Headache Relief

Rebound Headaches: What You Need to Know if You Have Them

Headaches are the single most common pain complaint that patients bring to doctors. There are many potential causes of headaches: tension, migraines, sinus problems, vascular problems, neck problems, dental problems, visual problems, high blood pressure, tumors, infections, hemorrhages, etc.

It is rare that any of these causes will produce severe rebound headaches on a daily basis. Yet by the time most patients make it to my door at the doctors office, they have in fact developed severe, daily headaches. Let me explain why this happens.

Here is a description of a typical situation.

Andrea is a 47 year old woman who started getting migraine headaches in her early twenties. These were severe headaches that lasted for 1-2 days, and occurred approximately once a month, especially around the start of her monthly menses. With the help of her doctors, Andrea discovered that ibuprofen, sumatriptan (Imitrex), and Fioricet could help ease the headache.
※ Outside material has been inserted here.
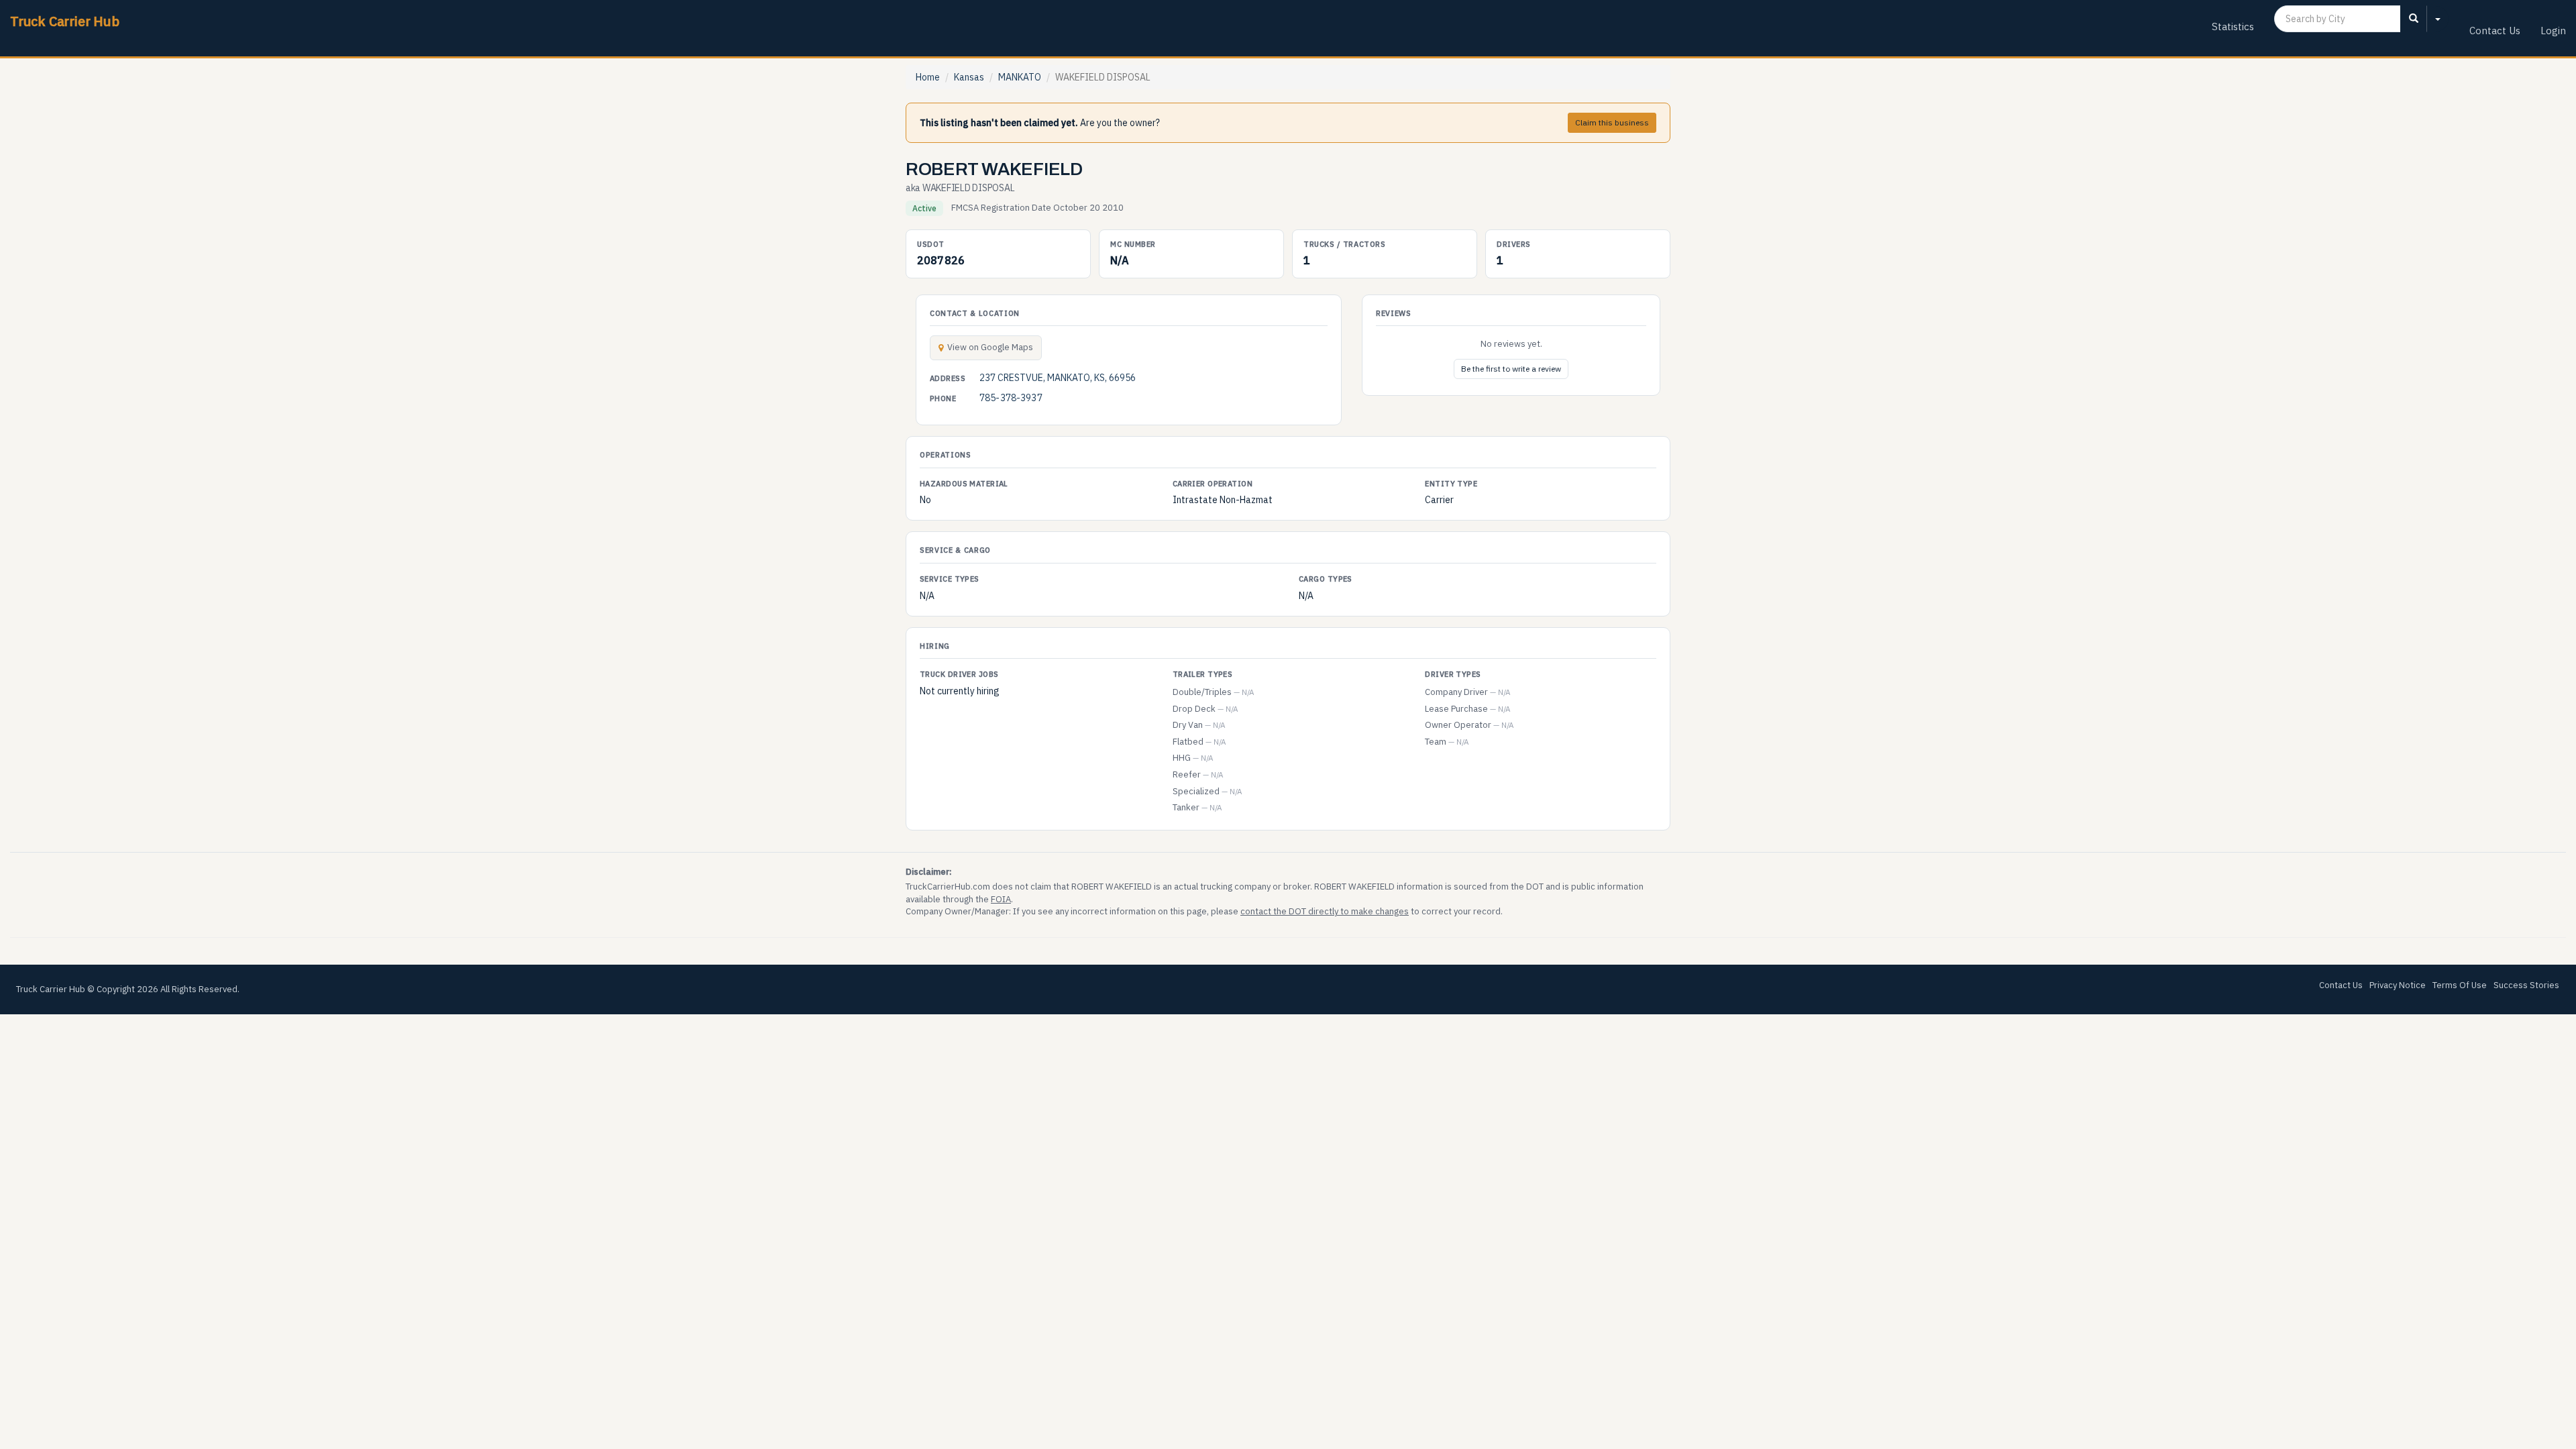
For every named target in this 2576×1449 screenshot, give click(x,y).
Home (928, 77)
With these medicines she could usually stay at work.

Andrea's headaches continued, but were controlled. Then in the last few years, Andrea's life became much more stressful. She never had enough time for family, exercise, sleep, and certainly not enough for fun and time off.
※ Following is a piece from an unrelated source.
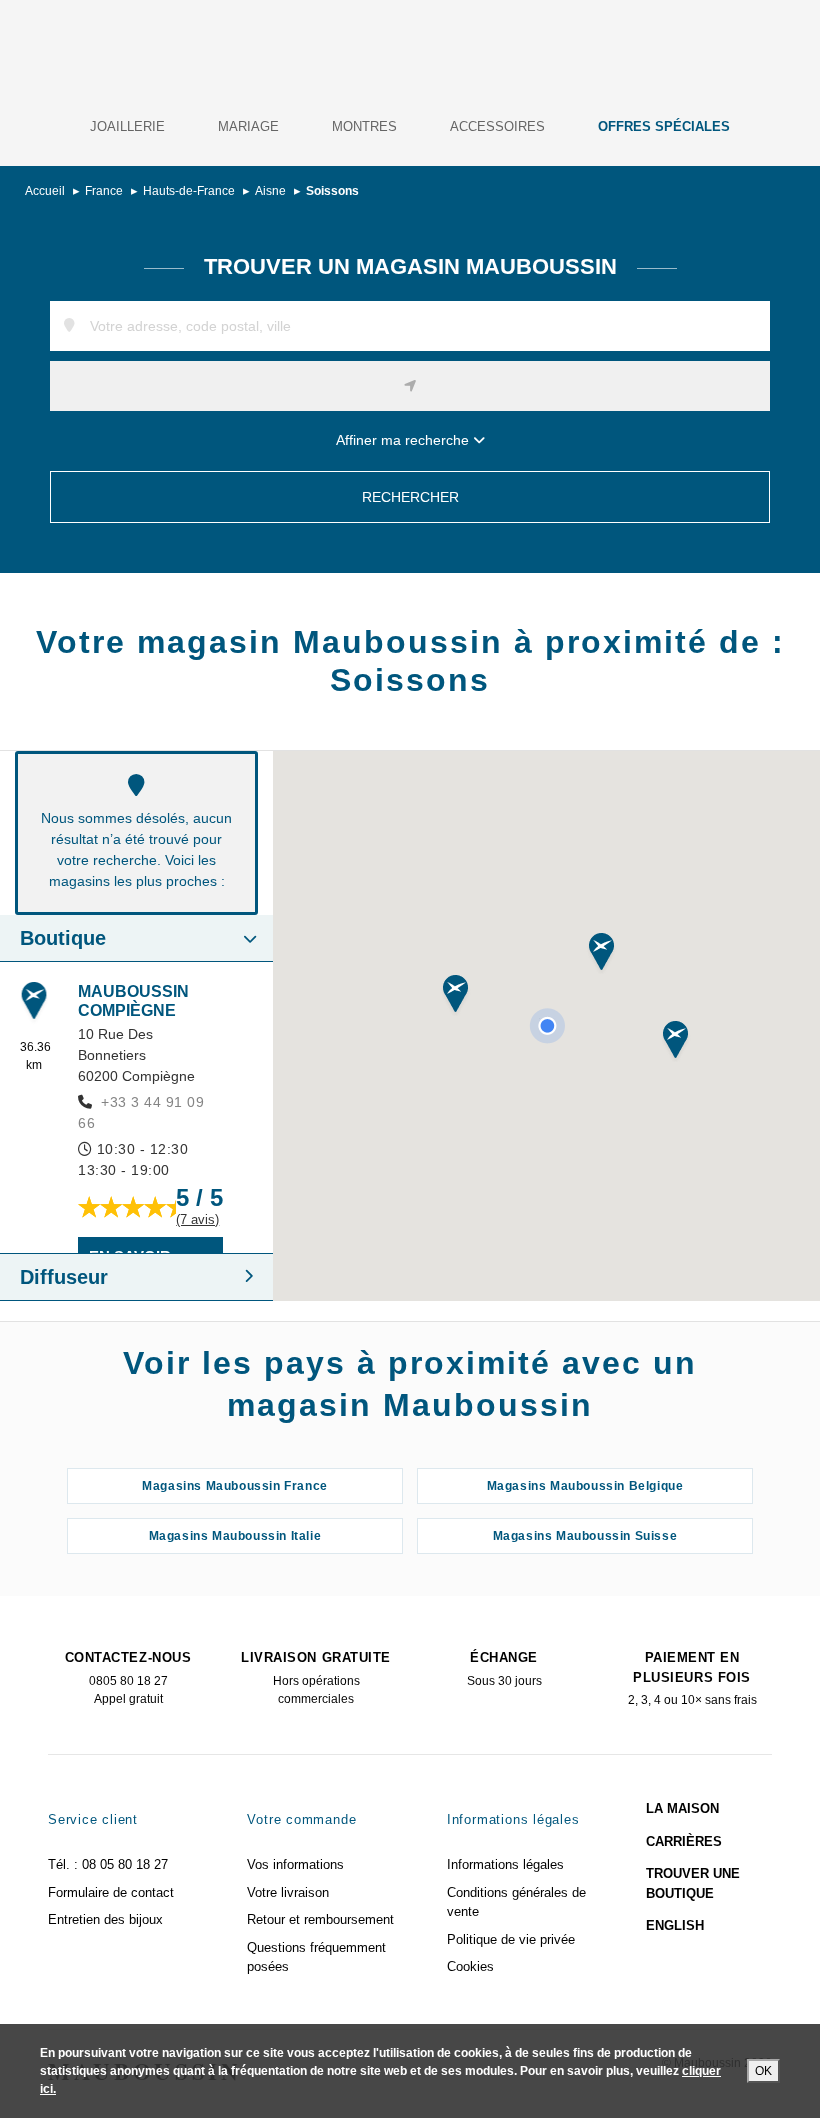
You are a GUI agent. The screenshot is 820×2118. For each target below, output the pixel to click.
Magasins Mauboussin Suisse (585, 1536)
She woke up tired every morning, but a couple cups of coffee helped to provide energy. Andrea's headaches were increasing. She noticed that she used to go for a month between rebound headaches, but now she was getting headaches almost every week.
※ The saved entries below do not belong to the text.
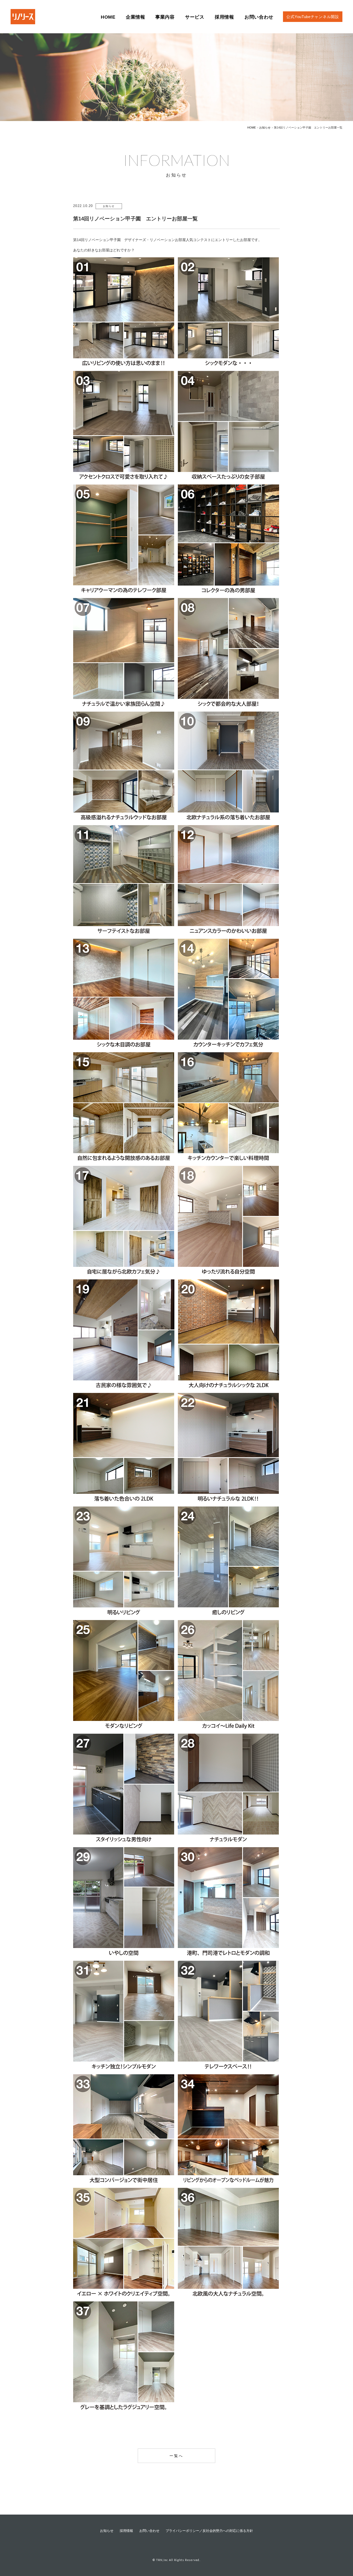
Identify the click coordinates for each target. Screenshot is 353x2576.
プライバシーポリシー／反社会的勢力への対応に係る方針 (209, 2531)
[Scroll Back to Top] (340, 2542)
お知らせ (106, 2531)
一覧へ (177, 2456)
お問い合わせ (149, 2531)
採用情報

These more frequent headaches were not quite as severe, but severe enough to send Andrea to her medications for help. The medications did seem to help. Gradually, the frequency of the headaches increased to 2-3 times per week. She didn't sleep well, and found that she needed the coffee "boost" several times through the workday.

Andrea had an MRI scan and was told that her brain was normal. She thought that she might have allergies, so she started a special diet and got an air purifier. The doctors tried her on several medications to try to prevent the rebound headaches. None of this worked very well.

The headaches continued to increase till she reached the point that not a day passed without a headache. By the time Andrea came to our clinic, she was using Imitrex 2 tablets, 1-2 times a day; Fioricet with codeine 2 tablets, 3 times a day; and Ibuprofen 3 tablets, 3-4 times a day.

Her diagnosis was severe, chronic, daily headaches, and she was miserable.

Known fact.

Pain pills, headache medicines, and caffeine all cause rebound headaches among those who are prone to this problem. How does one know if they are prone to headaches? If you get headaches more than once a month.

 If someone gets headaches more than once per month, then the surest way for them to get another headache is to consume an anti-headache medicine, an anti-pain medicine, or caffeine.
Headache medications cause headaches.

The reason is because of a phenomenon called rebound. The medication eases the headache for a short time, but then as the medicine wears off, the headache comes back even worse, and the headache sufferer takes more medicine. Quickly, a vicious cycle develops.

The medicines are needed for the bad headaches, but they also make the headaches worse. Caffeine causes the same vicious cycle. A couple of cups of coffee will actually help many headaches (notice that caffeine is in many over-the-counter headache medicines), but when the caffeine wears off, that's when the caffeine withdrawal headaches start!

Many experts believe that caffeine withdrawal is the number one cause of rebound headaches in the United States.